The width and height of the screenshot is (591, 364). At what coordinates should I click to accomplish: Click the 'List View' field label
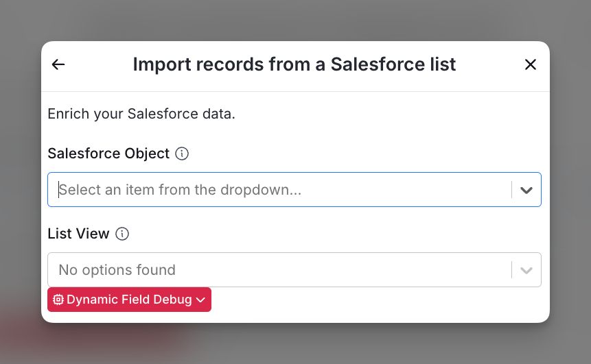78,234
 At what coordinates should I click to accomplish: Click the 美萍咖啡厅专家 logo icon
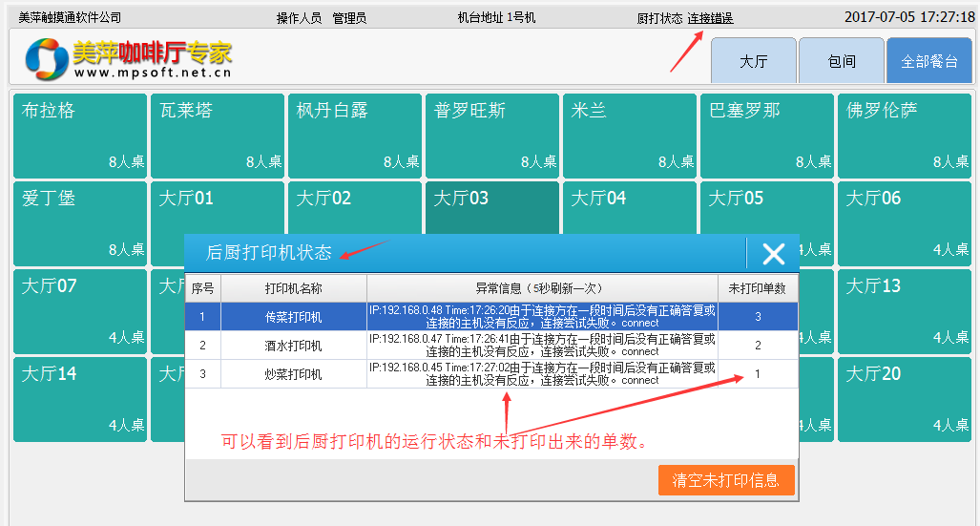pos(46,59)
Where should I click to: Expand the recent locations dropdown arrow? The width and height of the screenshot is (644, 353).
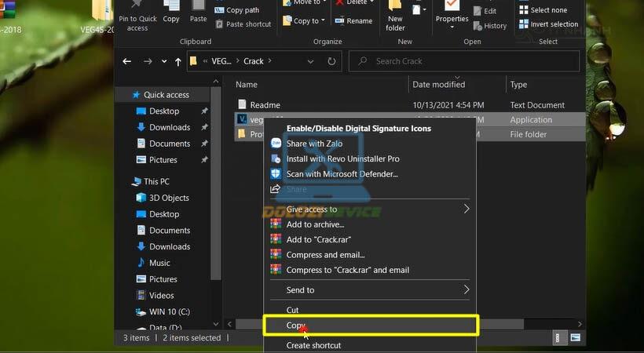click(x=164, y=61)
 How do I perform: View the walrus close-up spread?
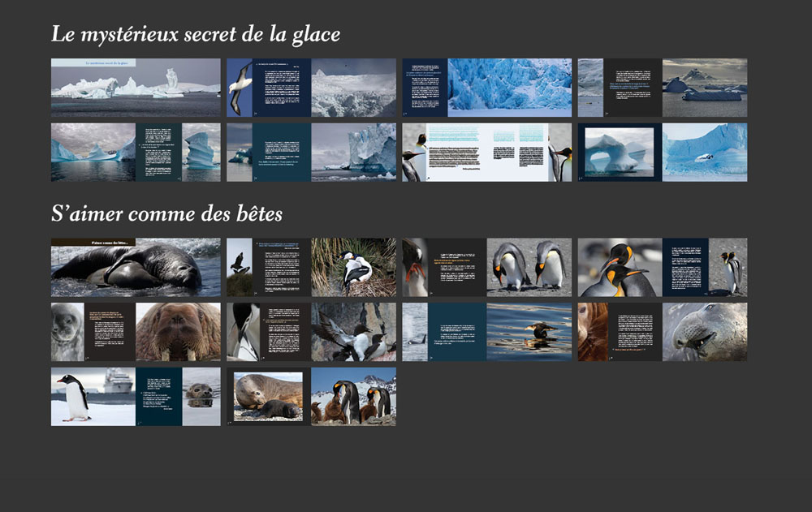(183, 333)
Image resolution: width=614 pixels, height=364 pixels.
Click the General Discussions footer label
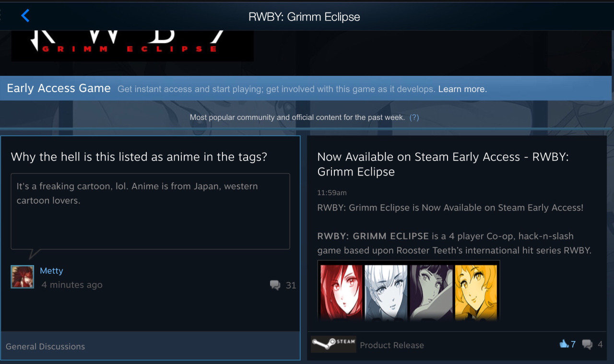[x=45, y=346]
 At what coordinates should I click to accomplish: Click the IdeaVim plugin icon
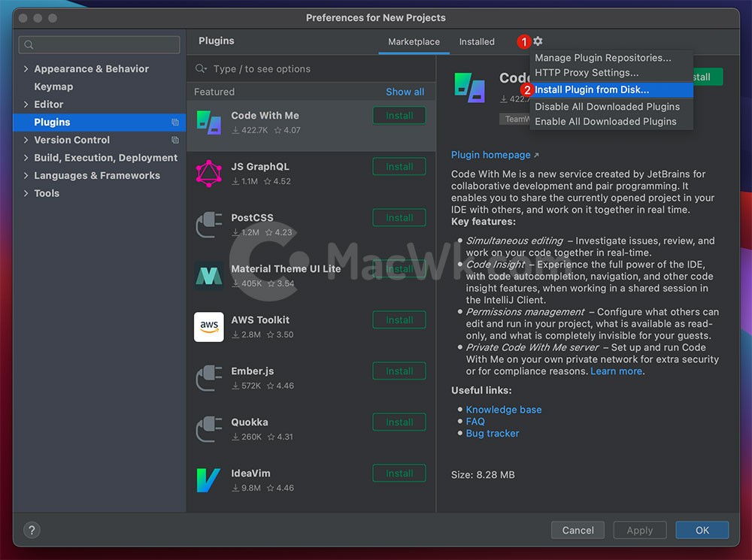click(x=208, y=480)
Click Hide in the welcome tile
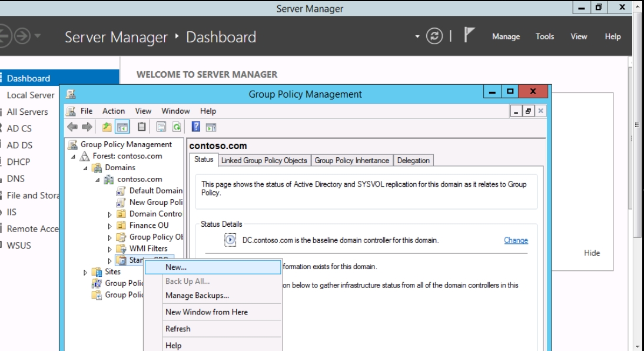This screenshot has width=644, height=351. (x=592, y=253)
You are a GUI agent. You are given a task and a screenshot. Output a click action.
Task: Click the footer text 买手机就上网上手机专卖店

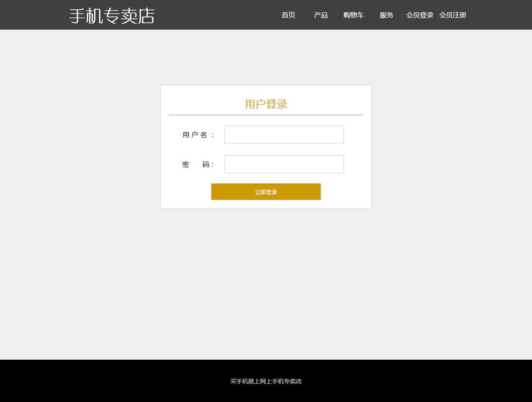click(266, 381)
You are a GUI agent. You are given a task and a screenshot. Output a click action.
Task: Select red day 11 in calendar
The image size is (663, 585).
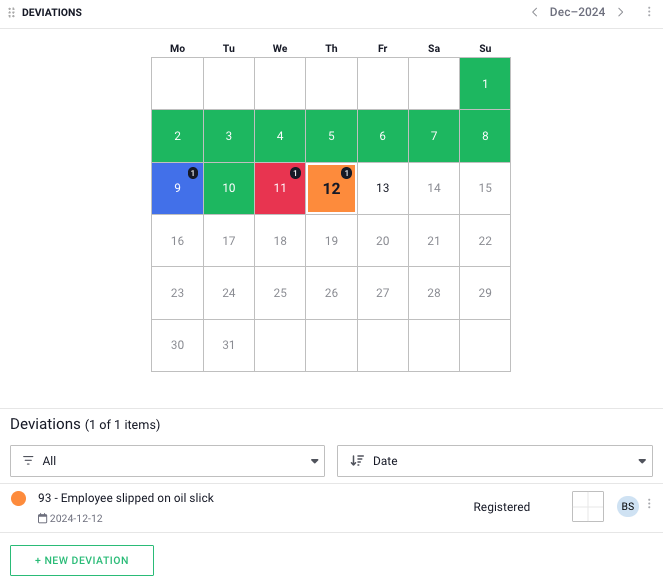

════════

• [Activity]:
From the records above, copy exactly the stretch from the line holding "IdeaVim plugin icon" through the line holding "Task: Select red day 11 in calendar", both ends included, without the pictures.

• [Solved problem]:
 At what coordinates should I click to accomplish: Click the IdeaVim plugin icon
click(x=208, y=480)
Click Hide in the welcome tile
This screenshot has width=644, height=351. (x=592, y=253)
You are a GUI agent. You are given a task and a screenshot. Output a click action.
Task: Click the footer text 买手机就上网上手机专卖店

click(266, 381)
You are a GUI agent. You are given a task and a screenshot. Output a click action.
Task: Select red day 11 in calendar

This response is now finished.